The mainstream iPad has almost never gotten anything other than "hand me down" SoC. It is pretty unlikely Apple is changing that up for 3nm. If 4nm has higher volume availability for a Fall product then probably want to assign 3nm is a lower volume product. Since is it relatively "lower" it is going to be far easier for someone else dies to out number it. Even more so when there are two SoC lines running versus Apple's just one for a relatively lower volume product.
If it is some kind of SoC package tile then a graphics one is more likely than a x86 one. low power consuming laptops are less likely to use tiles though because it consumes incrementally more power. Intel is more likely going tiles on higher power consuming products. ( Lakefield is already entering retirement ( hopefully Microsoft got Windows 11 optimized for intel big-little while getting the product off the ground so Adler Lake won't suck) and big tile/chiplet fans AMD don't use chiplets on their mobile APUs. )
Pretty good chance Intel is going to 3nm for this to get the 20-30% power saving more so than clock (and higher performance). That won't be a good match for Meteor Lake compute.
In the intervening time, Apple may end up buying TSMC. Then where would that leave Intel?
Why would Apple want to do that? It's another — humongous — business to manage, with massive risks. Apple already works very closely with TSMC to develop new nodes, it's a win-win for both parties. Buying TSMC would serve no purpose.

■ PROBLEMS TO WORK ON:
- A) Identify every line in the records below that contains the string "screenshot". Case matters.
- B) Write the next post of the forum discussion above about Apple, Intel, and TSMC's 3nm chips.

■ RECORD LIST:

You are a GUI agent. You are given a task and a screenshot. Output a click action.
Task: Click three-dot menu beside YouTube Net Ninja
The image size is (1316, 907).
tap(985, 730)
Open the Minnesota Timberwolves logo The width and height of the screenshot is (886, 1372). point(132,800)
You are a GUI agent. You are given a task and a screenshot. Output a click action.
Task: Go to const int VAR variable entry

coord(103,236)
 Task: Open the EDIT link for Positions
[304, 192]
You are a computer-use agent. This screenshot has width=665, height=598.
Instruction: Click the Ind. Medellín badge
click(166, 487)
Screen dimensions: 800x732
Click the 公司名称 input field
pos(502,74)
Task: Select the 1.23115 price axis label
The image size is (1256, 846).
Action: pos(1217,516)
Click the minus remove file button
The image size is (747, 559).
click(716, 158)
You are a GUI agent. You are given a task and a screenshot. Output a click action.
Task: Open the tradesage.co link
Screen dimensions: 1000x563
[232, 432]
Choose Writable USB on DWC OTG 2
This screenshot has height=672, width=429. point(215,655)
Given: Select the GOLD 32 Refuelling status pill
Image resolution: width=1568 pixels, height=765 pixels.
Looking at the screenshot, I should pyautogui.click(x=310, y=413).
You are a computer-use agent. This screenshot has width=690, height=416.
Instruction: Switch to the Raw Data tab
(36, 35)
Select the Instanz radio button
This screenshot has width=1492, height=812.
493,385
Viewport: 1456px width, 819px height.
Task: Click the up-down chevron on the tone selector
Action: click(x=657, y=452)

■ WRITTEN ANSWERS:
- A)
You are a GUI agent. You are given a task and a screenshot. Output a click action.
Open the Minnesota Timberwolves logo The width and height of the screenshot is (886, 1372). point(132,800)
You are a GUI agent. You are given a task and a screenshot. Output a click action.
You are a computer-use agent. This screenshot has width=665, height=598.
You are a GUI agent. You are given a task and a screenshot. Output a click action.
This screenshot has height=672, width=429. point(215,655)
Looking at the screenshot, I should pyautogui.click(x=310, y=413).
You are a computer-use agent. This screenshot has width=690, height=416.
This screenshot has width=1492, height=812.

- B)
That runs very contrary to their typical actions, which are to offload anything risky. It also seems unlikely that it would be approved.
I saw some of the Intel dGPU reviews and it looks like they are targeting the low end of the market, kind of like a discrete version of iGPUs. That's really fine as that is where the volume is. Right now, GT 1030s are in big demand - not because customers want them but because customers can get them at only 2xMSRP. If additional Intel supply gets the market back into balance, I'm all for it. If the Intel dGPUs are far more efficient than the old GT 1030s, 1050s, 1060s, etc., then I'm all for it as well. All of the newer process chips are high-end chips so you can't get the more efficient chips on the low-end.
It looks like I will have to remain on x86 for a while longer and there is a lot of software that doesn't run on M1 and may never. Just because something runs through Rosetta 2 today doesn't mean that Apple won't yank it in two, three or four years.
I suspect that is the DG1 stuff that is already shipping. What Intel has coming in the Fall is substantively different with DG2.
Intel DG2-256EU benchmark puts it in GeForce GTX 1050 territory
Hopefully this poor showing is due to it being a discrete mobile GPU with early drivers.
hexus.net
Intel DG2 Graphics Card Leakers Suggest Performance Similar to NVIDIA RTX 3070 Ti, AMD RX 6700
Intel's foray into the discrete GPU market is inching ever closer, and with that diminishing time to market, leaks are getting more common. Renowned leaker TUM_APISAK has shared some performance numbers for Intel's upcoming DG2 graphics card, part of the company's Xe HPG (High Performance...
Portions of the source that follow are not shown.